» **Exercise goal**
Each entry needs to be repeated exactly, with nothing added or removed.

» **Information supplied**
★ ★ ★ ★
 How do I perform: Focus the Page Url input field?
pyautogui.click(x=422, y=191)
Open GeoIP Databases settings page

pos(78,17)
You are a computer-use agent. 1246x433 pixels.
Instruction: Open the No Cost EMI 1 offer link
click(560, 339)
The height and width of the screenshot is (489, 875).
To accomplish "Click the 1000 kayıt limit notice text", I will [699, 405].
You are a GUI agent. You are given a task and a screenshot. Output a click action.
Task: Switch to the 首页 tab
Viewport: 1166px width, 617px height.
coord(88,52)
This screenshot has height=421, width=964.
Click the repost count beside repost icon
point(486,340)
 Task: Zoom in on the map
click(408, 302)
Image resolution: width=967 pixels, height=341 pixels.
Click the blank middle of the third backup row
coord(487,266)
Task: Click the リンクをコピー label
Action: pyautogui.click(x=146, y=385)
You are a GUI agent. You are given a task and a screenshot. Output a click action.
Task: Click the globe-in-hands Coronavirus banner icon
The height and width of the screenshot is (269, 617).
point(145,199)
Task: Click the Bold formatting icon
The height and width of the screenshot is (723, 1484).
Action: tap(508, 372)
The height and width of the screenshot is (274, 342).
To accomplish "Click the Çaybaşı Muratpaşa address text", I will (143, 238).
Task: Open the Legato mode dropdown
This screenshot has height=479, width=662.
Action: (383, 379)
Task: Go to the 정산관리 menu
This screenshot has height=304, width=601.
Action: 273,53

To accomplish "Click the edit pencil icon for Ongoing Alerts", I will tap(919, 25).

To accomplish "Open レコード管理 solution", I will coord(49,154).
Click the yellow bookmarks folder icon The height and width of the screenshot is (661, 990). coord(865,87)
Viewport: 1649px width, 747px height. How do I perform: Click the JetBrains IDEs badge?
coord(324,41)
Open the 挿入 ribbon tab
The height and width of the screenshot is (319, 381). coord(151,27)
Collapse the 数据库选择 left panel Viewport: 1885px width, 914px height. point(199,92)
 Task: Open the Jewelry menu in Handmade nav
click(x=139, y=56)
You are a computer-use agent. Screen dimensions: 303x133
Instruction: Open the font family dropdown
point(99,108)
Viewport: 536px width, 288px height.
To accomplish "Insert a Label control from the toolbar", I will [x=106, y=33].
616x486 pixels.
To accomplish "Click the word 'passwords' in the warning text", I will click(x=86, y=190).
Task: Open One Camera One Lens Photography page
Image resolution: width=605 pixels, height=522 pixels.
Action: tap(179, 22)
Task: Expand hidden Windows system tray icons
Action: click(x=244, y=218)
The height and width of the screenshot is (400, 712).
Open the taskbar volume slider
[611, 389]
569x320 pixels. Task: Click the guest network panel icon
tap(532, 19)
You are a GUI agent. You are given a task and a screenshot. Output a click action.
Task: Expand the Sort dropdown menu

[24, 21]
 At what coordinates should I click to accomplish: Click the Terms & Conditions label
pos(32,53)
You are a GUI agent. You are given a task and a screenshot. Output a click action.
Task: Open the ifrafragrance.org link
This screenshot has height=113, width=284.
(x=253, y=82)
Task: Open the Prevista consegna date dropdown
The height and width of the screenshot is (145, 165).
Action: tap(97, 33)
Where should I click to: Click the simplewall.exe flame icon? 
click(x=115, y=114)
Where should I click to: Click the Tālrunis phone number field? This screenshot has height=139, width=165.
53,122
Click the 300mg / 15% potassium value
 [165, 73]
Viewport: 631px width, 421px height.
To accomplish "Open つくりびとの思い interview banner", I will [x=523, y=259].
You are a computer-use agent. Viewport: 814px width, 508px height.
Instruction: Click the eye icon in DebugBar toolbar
★ ★ ★ ★
» **Written reply**
 How do I perform: Focus the Page Url input field?
pyautogui.click(x=422, y=191)
Open GeoIP Databases settings page

pos(78,17)
You are a computer-use agent. 1246x433 pixels.
Instruction: Open the No Cost EMI 1 offer link
click(560, 339)
The height and width of the screenshot is (489, 875).
To accomplish "Click the 1000 kayıt limit notice text", I will [699, 405].
You are a GUI agent. You are given a task and a screenshot. Output a click action.
Task: Switch to the 首页 tab
Viewport: 1166px width, 617px height.
coord(88,52)
This screenshot has height=421, width=964.
Click the repost count beside repost icon
point(486,340)
 Task: Zoom in on the map
click(408, 302)
Image resolution: width=967 pixels, height=341 pixels.
Click the blank middle of the third backup row
coord(487,266)
Task: Click the リンクをコピー label
Action: pyautogui.click(x=146, y=385)
You are a GUI agent. You are given a task and a screenshot. Output a click action.
Task: Click the globe-in-hands Coronavirus banner icon
The height and width of the screenshot is (269, 617).
point(145,199)
Task: Click the Bold formatting icon
The height and width of the screenshot is (723, 1484).
Action: tap(508, 372)
The height and width of the screenshot is (274, 342).
To accomplish "Click the Çaybaşı Muratpaşa address text", I will (143, 238).
Task: Open the Legato mode dropdown
This screenshot has height=479, width=662.
Action: (383, 379)
Task: Go to the 정산관리 menu
This screenshot has height=304, width=601.
Action: 273,53

To accomplish "Click the edit pencil icon for Ongoing Alerts", I will tap(919, 25).

To accomplish "Open レコード管理 solution", I will coord(49,154).
Click the yellow bookmarks folder icon The height and width of the screenshot is (661, 990). coord(865,87)
Viewport: 1649px width, 747px height. How do I perform: Click the JetBrains IDEs badge?
coord(324,41)
Open the 挿入 ribbon tab
The height and width of the screenshot is (319, 381). coord(151,27)
Collapse the 数据库选择 left panel Viewport: 1885px width, 914px height. point(199,92)
 Task: Open the Jewelry menu in Handmade nav
click(x=139, y=56)
You are a computer-use agent. Screen dimensions: 303x133
Instruction: Open the font family dropdown
point(99,108)
Viewport: 536px width, 288px height.
To accomplish "Insert a Label control from the toolbar", I will [x=106, y=33].
616x486 pixels.
To accomplish "Click the word 'passwords' in the warning text", I will click(x=86, y=190).
Task: Open One Camera One Lens Photography page
Image resolution: width=605 pixels, height=522 pixels.
Action: tap(179, 22)
Task: Expand hidden Windows system tray icons
Action: click(x=244, y=218)
The height and width of the screenshot is (400, 712).
Open the taskbar volume slider
[611, 389]
569x320 pixels. Task: Click the guest network panel icon
tap(532, 19)
You are a GUI agent. You are given a task and a screenshot. Output a click action.
Task: Expand the Sort dropdown menu

[24, 21]
 At what coordinates should I click to accomplish: Click the Terms & Conditions label
pos(32,53)
You are a GUI agent. You are given a task and a screenshot. Output a click action.
Task: Open the ifrafragrance.org link
This screenshot has height=113, width=284.
(x=253, y=82)
Task: Open the Prevista consegna date dropdown
The height and width of the screenshot is (145, 165).
Action: tap(97, 33)
Where should I click to: Click the simplewall.exe flame icon? 
click(x=115, y=114)
Where should I click to: Click the Tālrunis phone number field? This screenshot has height=139, width=165.
53,122
Click the 300mg / 15% potassium value
 [165, 73]
Viewport: 631px width, 421px height.
To accomplish "Open つくりびとの思い interview banner", I will [x=523, y=259].
You are a computer-use agent. Viewport: 814px width, 508px height.
Instruction: Click the eye icon in DebugBar toolbar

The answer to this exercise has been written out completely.